OTTAWA – Les Canadiens qui vivent avec un handicap font face à des défis persistants qui affectent leur bien-être et ils doivent composer avec un plus haut taux de pauvreté, peut-on lire dans un rapport rendu public mardi.

Quatre ans après la ratification par le gouvernement fédéral de la Convention des Nations Unies relative aux droits des personnes handicapées, Ottawa a publié son premier rapport de suivi.

Le document de 61 pages, qui a été préparé conjointement par les gouvernements fédéral, provinciaux et territoriaux, note que le niveau de pauvreté des Canadiens handicapés demeurent toujours un défi, tout comme leur accession au marché du travail.

Le rapport décrit abondamment les multiples programmes développés par les différents ordres de gouvernement pour encourager et faciliter la participation des personnes handicapées aux activités sportives, à l’éducation post-secondaire ou encore au système de justice.

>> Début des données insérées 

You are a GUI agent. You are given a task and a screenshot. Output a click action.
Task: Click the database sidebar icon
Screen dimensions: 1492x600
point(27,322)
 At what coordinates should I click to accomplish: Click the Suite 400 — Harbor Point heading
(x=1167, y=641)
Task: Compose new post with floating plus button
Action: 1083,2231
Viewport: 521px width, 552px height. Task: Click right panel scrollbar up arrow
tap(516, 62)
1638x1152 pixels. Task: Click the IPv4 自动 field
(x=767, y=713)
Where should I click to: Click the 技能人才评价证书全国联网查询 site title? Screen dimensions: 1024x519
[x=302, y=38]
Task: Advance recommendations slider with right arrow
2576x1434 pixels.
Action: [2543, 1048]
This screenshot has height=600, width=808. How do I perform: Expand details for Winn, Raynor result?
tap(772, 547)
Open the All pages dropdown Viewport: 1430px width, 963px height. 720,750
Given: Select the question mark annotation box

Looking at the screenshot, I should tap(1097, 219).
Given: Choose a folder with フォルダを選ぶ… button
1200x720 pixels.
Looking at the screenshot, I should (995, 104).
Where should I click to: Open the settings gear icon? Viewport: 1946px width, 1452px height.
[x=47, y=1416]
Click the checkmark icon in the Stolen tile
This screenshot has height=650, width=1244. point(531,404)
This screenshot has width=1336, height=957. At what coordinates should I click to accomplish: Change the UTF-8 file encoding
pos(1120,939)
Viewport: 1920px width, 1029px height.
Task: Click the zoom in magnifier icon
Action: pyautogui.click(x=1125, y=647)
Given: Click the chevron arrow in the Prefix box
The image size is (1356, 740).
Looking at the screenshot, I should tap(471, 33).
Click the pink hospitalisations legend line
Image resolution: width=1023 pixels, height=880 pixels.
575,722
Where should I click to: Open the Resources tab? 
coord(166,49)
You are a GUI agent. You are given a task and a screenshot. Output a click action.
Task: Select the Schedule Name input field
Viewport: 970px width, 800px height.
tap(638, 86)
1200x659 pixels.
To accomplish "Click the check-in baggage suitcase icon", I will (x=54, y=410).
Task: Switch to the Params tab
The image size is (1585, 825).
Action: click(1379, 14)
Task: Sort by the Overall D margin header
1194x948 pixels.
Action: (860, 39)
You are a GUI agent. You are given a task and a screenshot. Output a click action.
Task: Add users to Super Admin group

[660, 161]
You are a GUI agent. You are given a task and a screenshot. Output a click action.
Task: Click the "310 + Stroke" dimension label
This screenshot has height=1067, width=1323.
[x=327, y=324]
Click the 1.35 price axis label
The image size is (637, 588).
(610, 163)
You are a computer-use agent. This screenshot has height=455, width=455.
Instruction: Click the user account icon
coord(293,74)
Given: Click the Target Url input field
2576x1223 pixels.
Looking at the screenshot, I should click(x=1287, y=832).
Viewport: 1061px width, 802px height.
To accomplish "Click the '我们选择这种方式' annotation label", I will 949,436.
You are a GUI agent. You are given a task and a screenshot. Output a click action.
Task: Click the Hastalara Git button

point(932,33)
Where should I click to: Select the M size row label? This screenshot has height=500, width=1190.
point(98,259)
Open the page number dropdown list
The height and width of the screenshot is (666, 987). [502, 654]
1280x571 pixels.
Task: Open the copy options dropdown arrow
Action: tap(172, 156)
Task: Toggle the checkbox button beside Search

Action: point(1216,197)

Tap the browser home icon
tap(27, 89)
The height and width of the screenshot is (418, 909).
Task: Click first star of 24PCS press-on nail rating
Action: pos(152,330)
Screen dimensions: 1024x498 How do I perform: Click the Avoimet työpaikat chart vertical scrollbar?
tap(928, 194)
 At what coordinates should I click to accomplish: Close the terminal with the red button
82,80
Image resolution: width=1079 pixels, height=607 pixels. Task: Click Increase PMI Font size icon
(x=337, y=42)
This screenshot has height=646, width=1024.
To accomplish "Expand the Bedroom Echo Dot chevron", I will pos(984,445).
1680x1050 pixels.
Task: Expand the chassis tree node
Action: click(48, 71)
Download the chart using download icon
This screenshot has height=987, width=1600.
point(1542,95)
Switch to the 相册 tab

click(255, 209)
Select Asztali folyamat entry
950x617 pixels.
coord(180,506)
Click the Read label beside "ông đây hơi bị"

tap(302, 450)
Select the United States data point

Aucune donnée n’est toutefois fournie sur les taux de succès de ces initiatives.

Ottawa alloue 222 millions $ annuellement aux provinces et territoires pour développer et offrir des programmes destinés à augmenter les possibilités d’emplois pour ceux et celles vivant avec un handicap. Parallèlement, les gouvernements provinciaux et territoriaux doivent offrir une aide équivalente pour les quatre prochaines années.

De plus, le gouvernement conservateur a annoncé, dans le budget dévoilé la semaine dernière, l’allocation de 15 millions $ sur trois ans à l’Association canadienne pour l’intégration communautaire pour sa nouvelle stratégie de création d’emplois.

Malgré cela, la majorité des Canadiens vivant avec un handicap serait sous-employé ou encore sans emploi.

Environ un Canadien sur sept vit avec un handicap physique ou mental. Les principaux handicaps chez les adultes sont reliés à la douleur ou encore aux enjeux de mobilité et d’agilité, révèle le rapport.

La coordonnatrice nationale pour le Conseil des Canadiens avec déficiences, Laurie Beachell, reproche au gouvernement de ne pas avoir adhéré à l’article 33 de la convention onusienne qui concerne la désignation d’un organe de contrôle indépendant pour assurer la bonne application de la convention.

«Cette convention était la première à exiger la désignation d’un organe de contrôle mais le gouvernement a décidé de ne pas le faire, il a décidé de ne pas nommer la Commission canadienne des droits de la personne ou un autre organe», a-t-elle décrié.